CHAPTER 35
Simon can’t keep up with me.
“Cat!” he shouts as I reach the bottom of the spiral stairs. “Where are you going?”
I don’t answer, just run for the steps and down again, feeling my way blindly along the wall. At the first landing I run smack into the religious brother on his way to the bell tower to ring midnight prayers. His lantern crashes to the ground and extinguishes, a metallic clatter ricocheting off bare marble floors. I scramble back to my feet, realizing if he’s up, then the side door is unlocked and that will be faster than squeezing through the window and climbing down.
Simon is right behind me as I race along the gallery level. The elderly brother follows, shouting between wheezes and quickly falling behind. Simon’s legs are longer than mine, and halfway along the nave he manages to grab my arm. “What is it? What’s happened?”
“He’s going after her!” I scream, throwing him off. “He’s going to kill Marguerite and Mother Agnes!”
“What? How could you know that?”
I’m already a dozen steps away.
This time when Simon catches up, he keeps pace rather than try to stop me. “How do you know?” he gasps. “What did you hear?”
There’s no way I can tell him, even if I had the breath to try. Down another set of stairs and out the door into the square—and the moonlight. I stop and close my eyes to listen, though I only expect the same whisper as before.
There is nothing.
I reopen my eyes.
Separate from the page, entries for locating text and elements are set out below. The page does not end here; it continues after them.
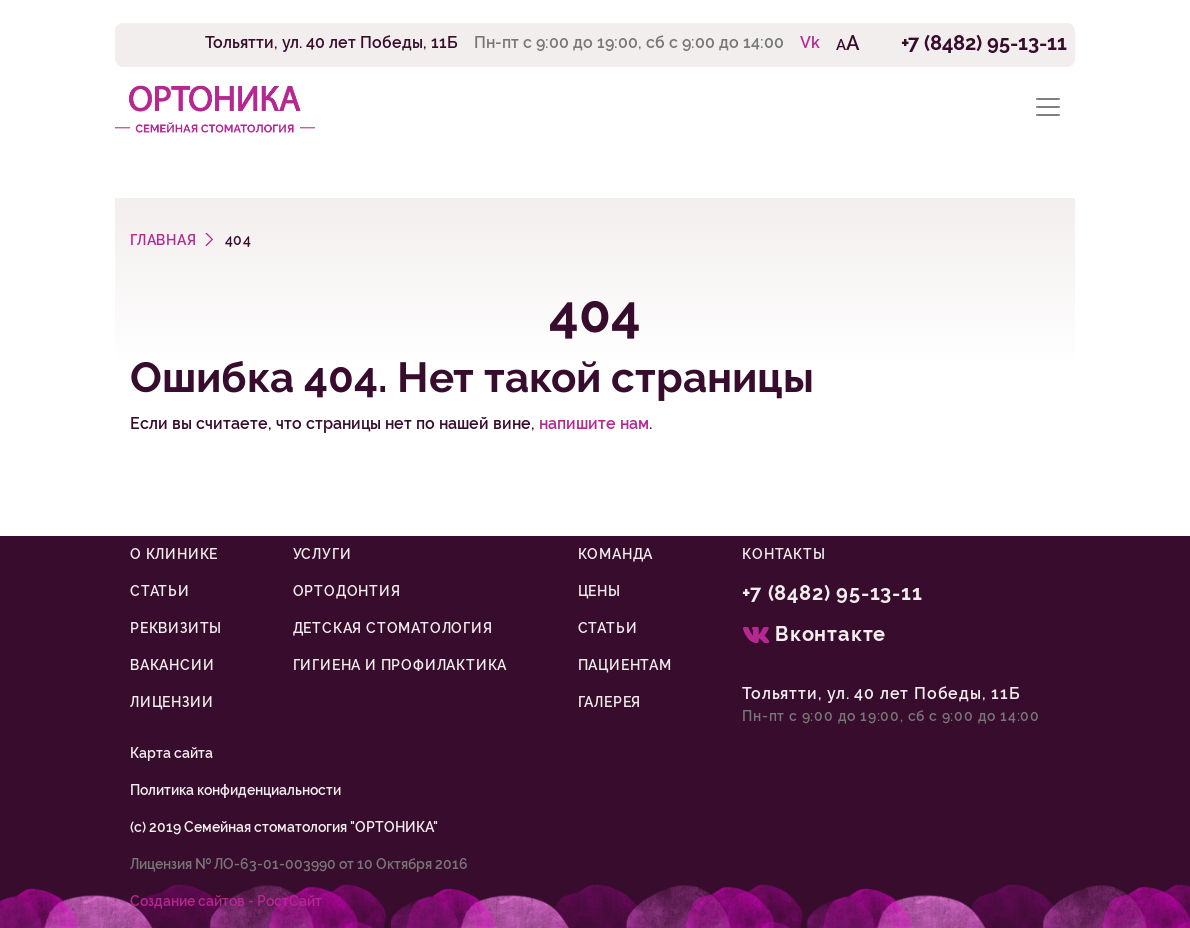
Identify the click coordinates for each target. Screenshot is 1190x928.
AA (848, 43)
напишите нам (594, 423)
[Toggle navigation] (1048, 107)
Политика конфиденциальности (235, 790)
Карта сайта (171, 753)
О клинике (174, 554)
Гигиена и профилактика (400, 665)
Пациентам (625, 665)
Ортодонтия (347, 591)
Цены (599, 591)
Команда (616, 554)
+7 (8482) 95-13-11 (984, 43)
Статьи (160, 591)
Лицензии (171, 702)
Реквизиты (176, 628)
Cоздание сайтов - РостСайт (226, 901)
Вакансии (172, 665)
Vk (810, 42)
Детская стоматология (393, 628)
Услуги (322, 554)
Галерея (610, 702)
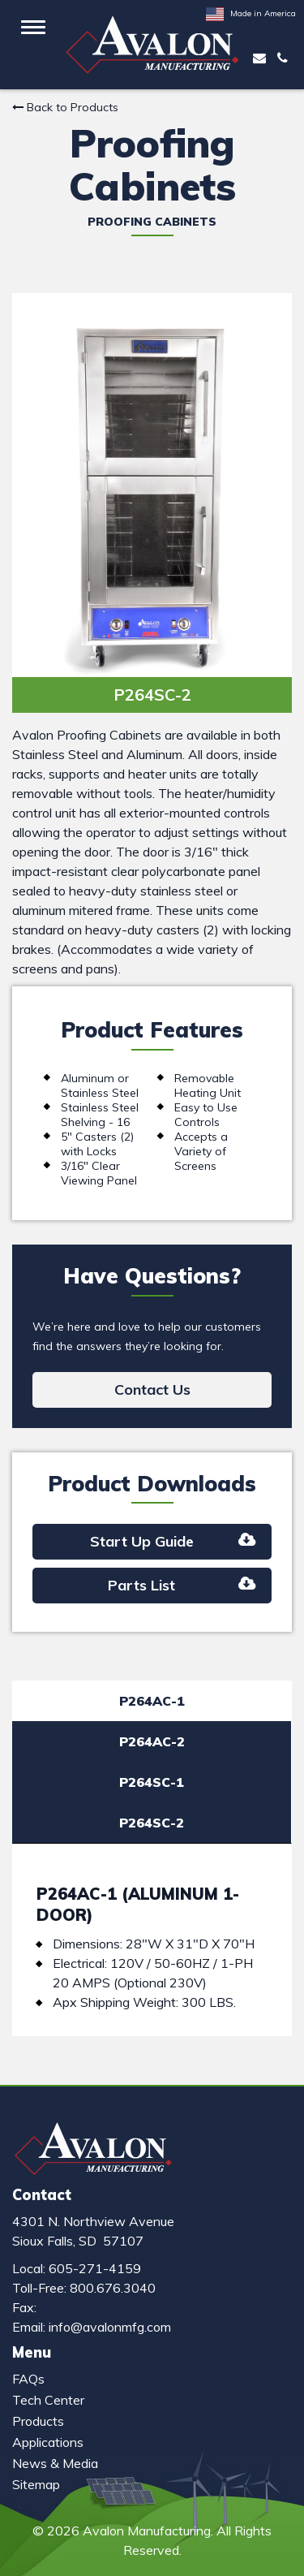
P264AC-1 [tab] (152, 1701)
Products (38, 2421)
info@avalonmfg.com (110, 2327)
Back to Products (65, 107)
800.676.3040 (113, 2288)
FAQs (28, 2379)
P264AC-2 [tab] (152, 1741)
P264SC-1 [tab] (151, 1782)
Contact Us (152, 1389)
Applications (47, 2442)
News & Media (55, 2463)
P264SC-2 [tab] (151, 1822)
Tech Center (48, 2400)
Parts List (181, 1585)
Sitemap (36, 2484)
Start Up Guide (173, 1541)
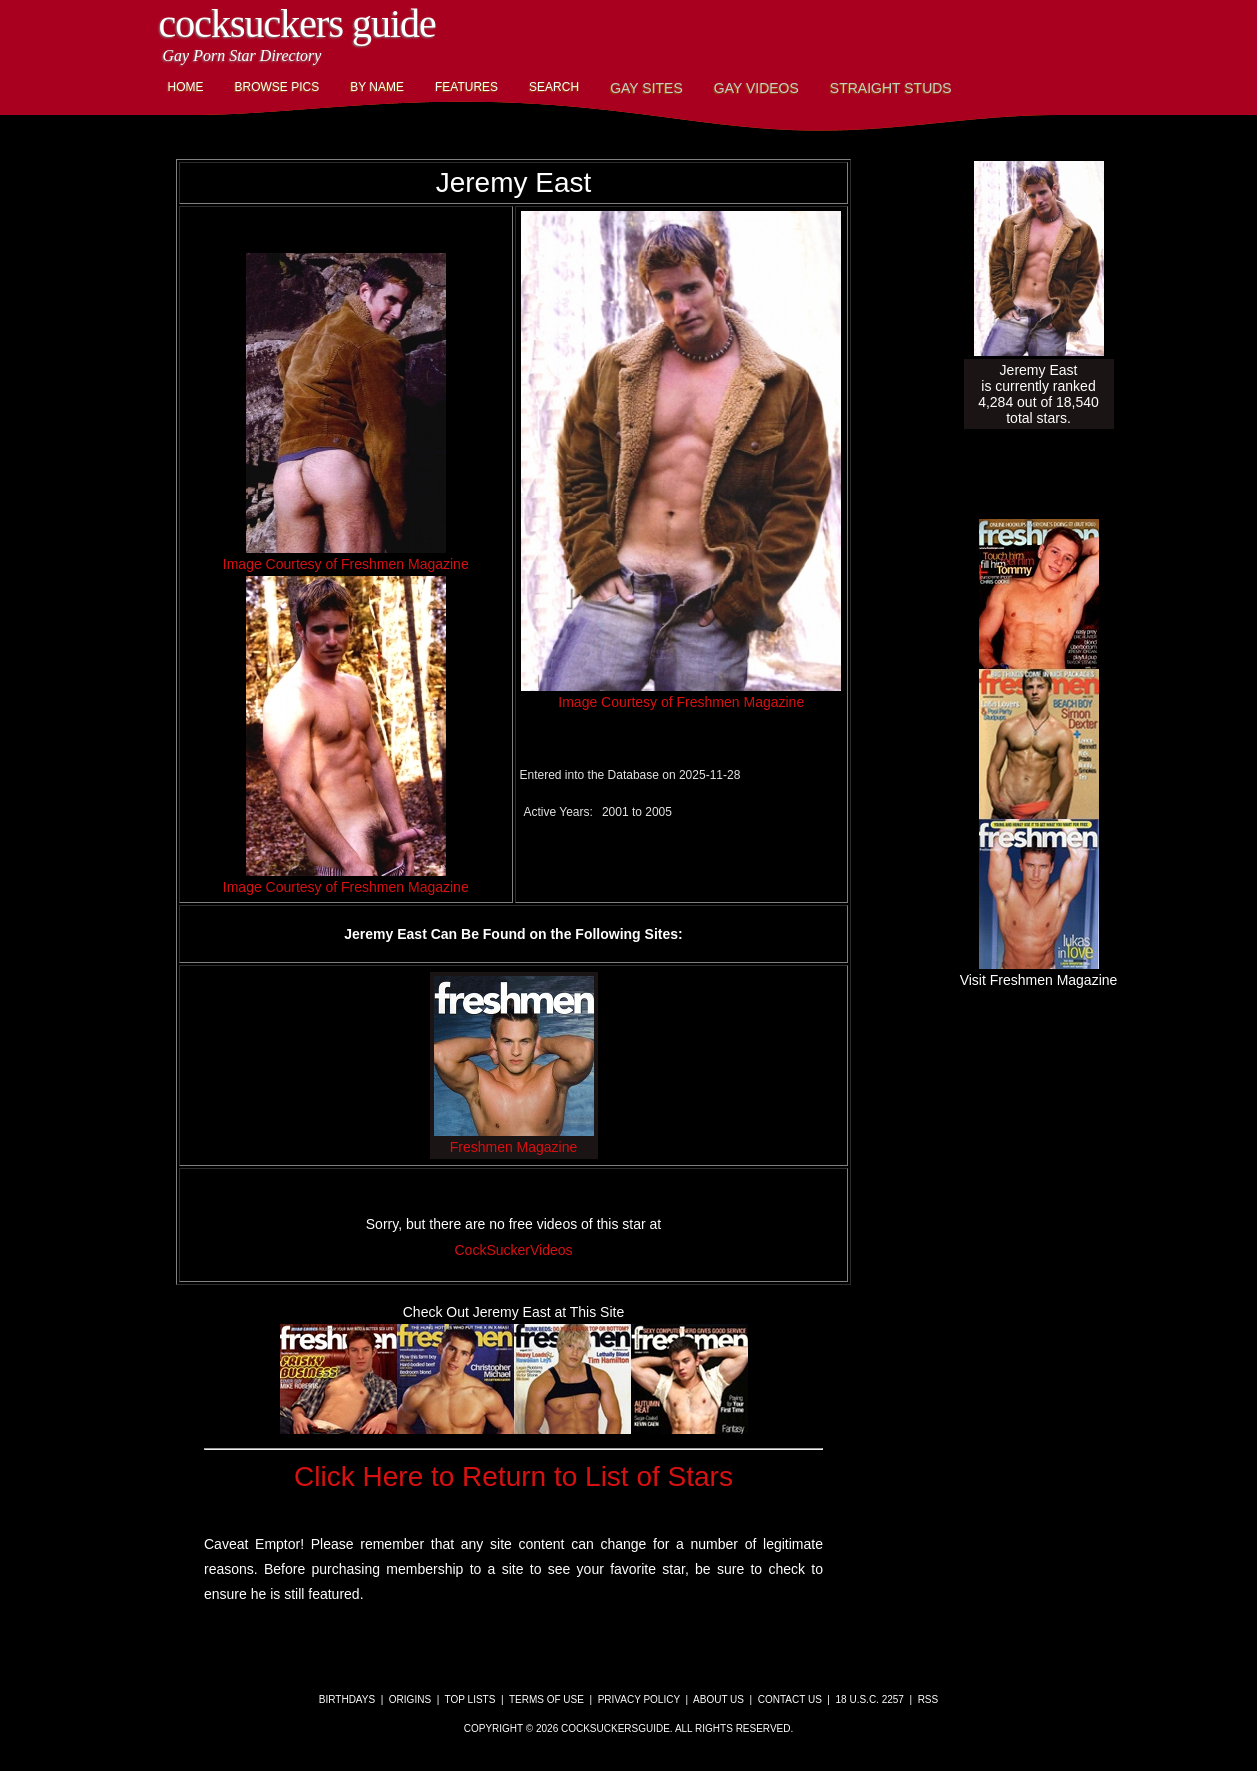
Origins (410, 1699)
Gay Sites (646, 88)
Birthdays (347, 1699)
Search (554, 87)
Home (186, 87)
The moon is sinking below the rooftops. Simon starts to ask questions again, but I dash for the road heading south, toward the abbey. It’s not a direct route, though it’s the fastest, and every turn on dark streets feels like an obstacle. By the time the corner of the high wall comes into view, I think my lungs will burst, but I don’t stop until I reach my climbing spot.
Simon finally intervenes, pulling me down before I get more than a few feet off the ground. “What in the Light of Day are you doing, Cat?” he demands.
I struggle against him for a few seconds before it hits me. If I heard Marguerite’s thoughts, it means she’s already dead. I’m too late. I collapse against Simon, painfully aware how only a few minutes ago I was in his arms and everything was perfect—and I didn’t know my best friend was dying. “Marguerite’s dead!” I sob into his chest. “And Mother Agnes!”
“Who?” Simon asks, baffled. “That sister you were talking to today? You think the killer went after her?”
I look up at him. “I know he did. Please, Simon. You have to trust me.”
His answer is so quiet his lips don’t even move. “There’s no one I trust more.”
My hand is on Simon’s wrist, and I step back and pull him with me to the wall. “This is the fastest way inside.”
When I release him and reach for the finger-size divots in the mortar between stones, I notice a crimson smear on my palm. Blood? Simon steps up behind me, his arm over mine, and I realize it came from the scratches on the back of his hand. I hoist myself up to the top of the wall, then move aside to make room for Simon, wiping my hand on my breeches as he climbs. Then I show him how to hop onto the roof of the shed and down to the ground, and we run through the garden and around the corner of the kitchen.
Why haven’t the bells sounded for prayers yet? The faint light of a lantern glows from the chapel tower where a sister waits for the Sanctum to start the call to wake everyone. I must have delayed it when I ran into the bell ringer up there.
Paved paths radiate from the fountain in the center of the abbey. I creep around the curved stone as the water laps gently against the edge. No direct moonlight shines on the prioress’s flower garden. The covered walkway leading to Mother Agnes’s private quarters and those of her assistant—Marguerite—casts the building next to it in complete shadow. Beyond it, the door to the sitting room lies open, which would’ve told me something was wrong even if I didn’t feel it to the marrow of my bones.
Simon puts a gentle hand on my back.I’m here, I can almost hear him say.
“That door shouldn’t be open,” I whisper.
“Which one?”
I don’t know if he can’t see it or if he just doesn’t know where to look. Rising from my crouch, I sprint down the slate path and across the corner, where hundreds of feet have already worn away the grass in the same shortcut. I stop in the doorway, overwhelmed by the smell of blood even without magick. My hand rises to cover my mouth and nose, to stifle both the scent and the sob which fill my chest.
The shutters are closed, making it pitch-black inside. Bending over to feel my way to the furniture, it’s only a few shuffling steps before I trip on a soft lump too large to be Marguerite. I drop to my knees, fumbling over the body until my fingers plunge into something warm and wet.
“I always knew this day would come,” Mother Agnes says sadly.
“What?” I cry, unable to believe what I’m hearing. “Mother, it’s me, Catrin! Are you all right? Where are you hurt?”
I always knew this day would come, her voice says again, and this time I realize it’s inside my head.
And from what I’m feeling, she’s definitely dead.